- Born: c. 1996 San Mateo Yucutindoo, Oaxaca, Mexico
- Education: Technological University of the Central Valley of Oaxaca
- Culinary career
- Current restaurants Levadura de Olla* La Cocina de Humo; ;
- Awards won Michelin star (Levadura de Olla, 2024)* Michelin Guide Mexico Young Chef Award Winner (2024)* Young Chef of the Year by Canirac (2024); ;

= Thalía Barrios García =

Mexican chef (born c. 1996)

Thalía Barrios García (born c. 1996) is a Mexican chef specializing in traditional Oaxacan cuisine.
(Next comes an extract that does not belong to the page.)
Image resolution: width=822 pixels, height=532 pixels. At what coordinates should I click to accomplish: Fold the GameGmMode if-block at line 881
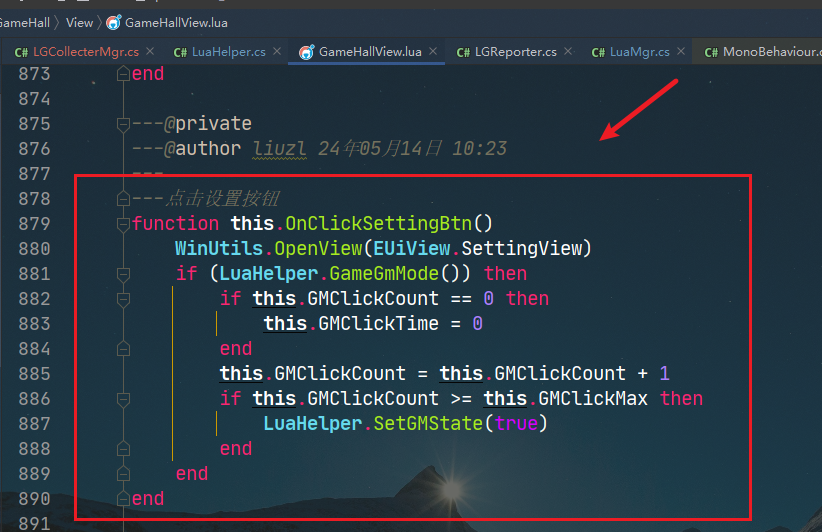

In 2024, she earned her first Michelin star for her traditional Oaxacan restaurant, Levadura de Olla when she was 28-years-old.

== Biography ==
Barrios García grew up in San Mateo Yucutindoo, in the Sierra Sur region of Oaxaca. Barrios García honed her business and culinary skills at a young age. At age 6, she was selling chocolates at a local market, then from age 7 to 11, she sold her grandmother's tamales. At age 12, she started Naranja Dulce, a cake company. She was inspired to become a chef from the women in her family who were known for their traditional recipes. Her parents were initially concerned a career in the kitchen would be a difficult life for their daughter, but were fully supportive of Barrios García's determination to pursue further education in the culinary arts.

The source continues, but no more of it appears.